La morte fa sempre paura, ma è soprattutto lo scorrere degli anni che crea quell’incredibile disagio chiamato “dubbio”, il dubbio che ci separa da ciò che per noi è incontrollabile.
Su questo tema, Pino Ammendola, ha scritto e diretto un testo che argomenta tra cinema, finzione e realtà lo scorrere del tempo, attraverso il racconto asciutto, ma allo stesso non privo di divertenti trovate del suo alter ego, cui ha dato il testimone per sviscerare la sua storia.
“L’incredibile caso di Beniamino Todiscus” sembra prendere spunto dal film “ Il curioso caso di Benjamin Button”, ma qui non c’è Brad Pitt, ma Marco Todisco, figlio prediletto di Enrico Brignano sul palcoscenico e nelle fiction da lui interpretate, che si fa dirigere con maestria dal suo secondo mentore.

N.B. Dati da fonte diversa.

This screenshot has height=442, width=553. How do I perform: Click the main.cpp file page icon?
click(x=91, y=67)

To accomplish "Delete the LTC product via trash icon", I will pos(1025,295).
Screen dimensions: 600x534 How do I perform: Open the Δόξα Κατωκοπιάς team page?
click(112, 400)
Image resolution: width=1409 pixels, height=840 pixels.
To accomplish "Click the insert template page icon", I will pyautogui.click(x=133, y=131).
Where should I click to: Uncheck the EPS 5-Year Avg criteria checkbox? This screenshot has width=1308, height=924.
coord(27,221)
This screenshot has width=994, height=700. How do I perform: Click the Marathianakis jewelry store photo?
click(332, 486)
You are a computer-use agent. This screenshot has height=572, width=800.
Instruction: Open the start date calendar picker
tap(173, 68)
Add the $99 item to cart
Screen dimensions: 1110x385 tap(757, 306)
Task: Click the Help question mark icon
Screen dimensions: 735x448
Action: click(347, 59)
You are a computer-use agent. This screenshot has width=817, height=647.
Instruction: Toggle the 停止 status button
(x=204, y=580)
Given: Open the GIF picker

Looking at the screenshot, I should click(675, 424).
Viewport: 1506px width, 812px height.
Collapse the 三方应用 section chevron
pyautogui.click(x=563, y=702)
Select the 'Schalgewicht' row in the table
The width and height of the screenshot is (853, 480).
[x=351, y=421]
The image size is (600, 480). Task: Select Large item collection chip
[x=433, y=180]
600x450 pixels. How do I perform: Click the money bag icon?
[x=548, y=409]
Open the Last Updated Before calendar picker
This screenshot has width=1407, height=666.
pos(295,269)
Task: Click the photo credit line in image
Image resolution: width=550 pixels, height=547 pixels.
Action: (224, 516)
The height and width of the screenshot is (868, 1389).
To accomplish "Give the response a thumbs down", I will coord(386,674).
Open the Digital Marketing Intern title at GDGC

Un po’ “Forrest Gump” e un po’ “Benjamin”, Beniamino si isola dalla pazza folla per narrare il suo percorso nel tempo, tra guerre, episodi sociali e sentimentali che ci riportano ad un trascorso caro e nefasto delle nostre esistenze o di quelle dei nostri avi.
Dietro alla sua figura un tavolo con dei nomi illustri, quasi un preludio ad una conferenza annunciata, ma non certa.
Marco Todisco affronta la scena con padronanza, mettendosi in luce per 90 minuti,
non avendo alcuna esitazione nell’affrontare argomenti spinosi e dialoghi articolati.
Un sedicenne talentuoso che Pino Ammendola ha saputo portare alla ribalta con senso della misura e della generosa esternazione di un copione complesso, ma diverso dal solito.
A tratti la personalità del regista/autore emerge, ma è pressoché normale l’egocentrismo di un demiurgo.
Colpo di scena finale , dove tutto quello che è evocato non è frutto di un sogno, ma di una fantasia molto sviluppata che carpisce da varie situazioni il suo nutrimento vitale.
In scena nella parte finale dello spettacolo, anche Giorgio Gobbi, bravissimo nel vivacizzare il “coup de theatre”. Si replica fino al 23 novembre al Teatro dei Conciatori.